Lymph is a thin, clear fluid that circulates throughout the body to remove wastes, bacteria, and other substances from tissues. Edema is the buildup of excess fluid. So lymphedema occurs when too much lymph collects in any area of the body. If lymphedema develops in people who’ve been treated for breast cancer, it usually occurs in the arm and hand, but sometimes it affects the breast, underarm, chest, trunk, and/or back.
Why does lymphedema happen?

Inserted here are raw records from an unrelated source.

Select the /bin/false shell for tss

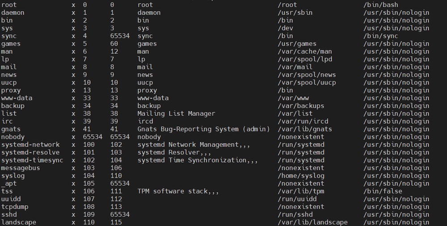[x=383, y=191]
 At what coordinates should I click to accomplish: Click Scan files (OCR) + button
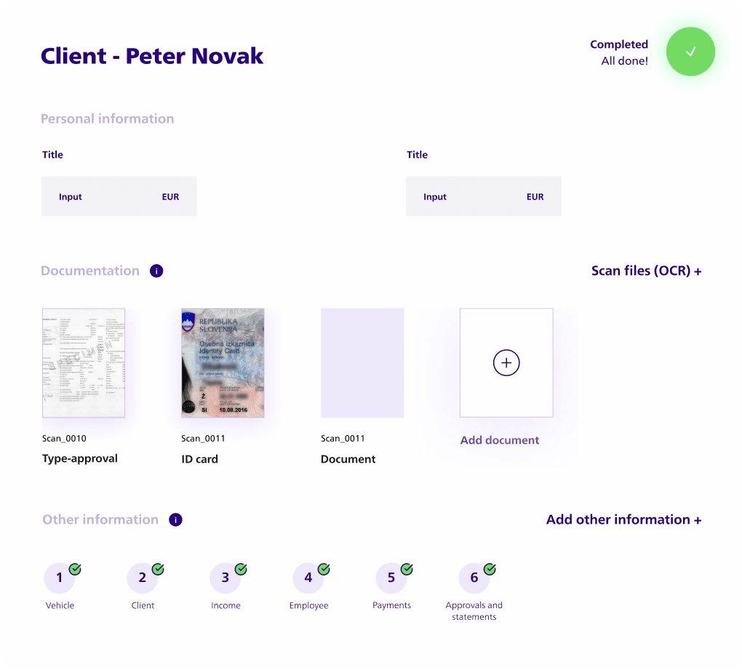[646, 271]
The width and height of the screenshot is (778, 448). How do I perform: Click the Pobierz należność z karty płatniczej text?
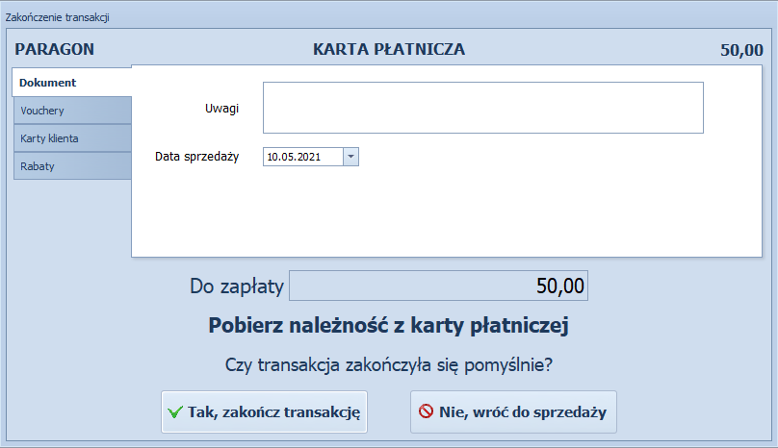[x=389, y=326]
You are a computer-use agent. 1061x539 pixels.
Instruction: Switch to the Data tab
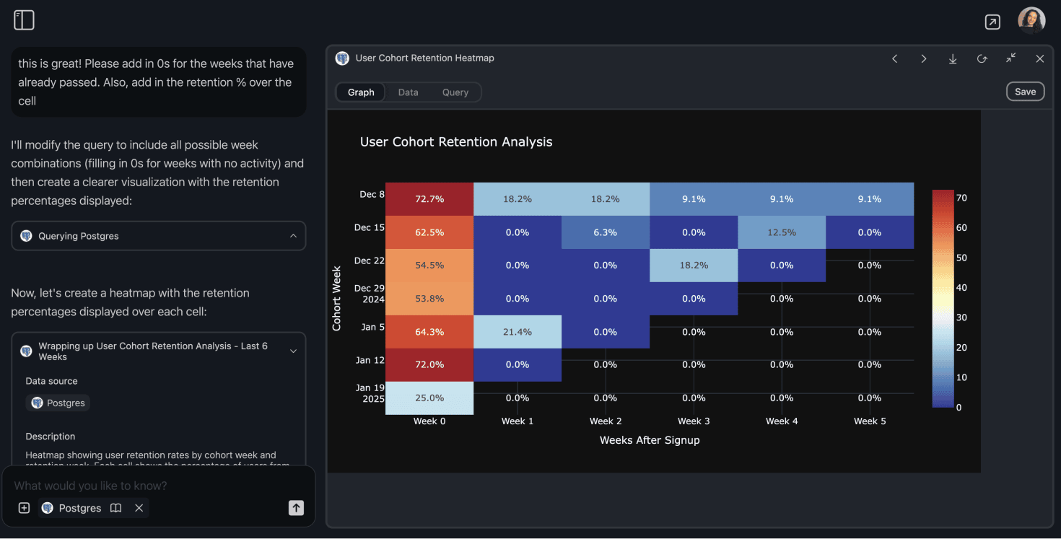pyautogui.click(x=408, y=92)
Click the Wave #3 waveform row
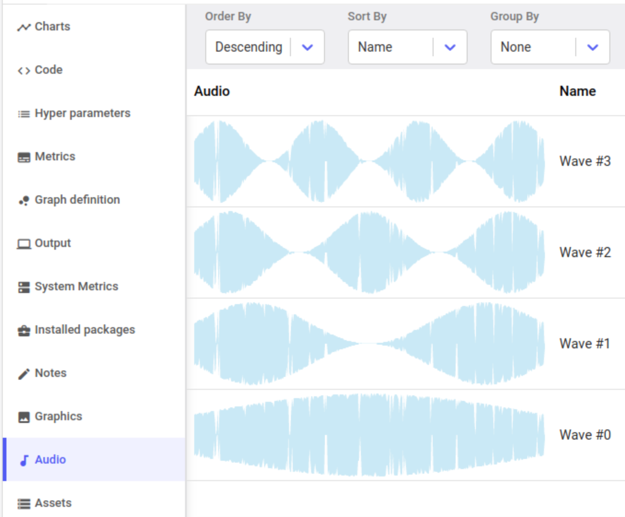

As part of their surgery, many people with breast cancer have at least two or three lymph nodes removed from under the arm (sentinel lymph node biopsy), and sometimes many more nodes (axillary lymph node dissection). If the cancer has spread, it has most likely moved into to those underarm lymph nodes first because they drain lymph from the breast. Many people also need radiation therapy to the chest area and/or underarm. Surgery and radiation can cut off or damage some of the nodes and vessels through which lymph moves. Over time, the flow of lymph can overwhelm the remaining pathways, resulting in a backup of fluid into the body’s tissues.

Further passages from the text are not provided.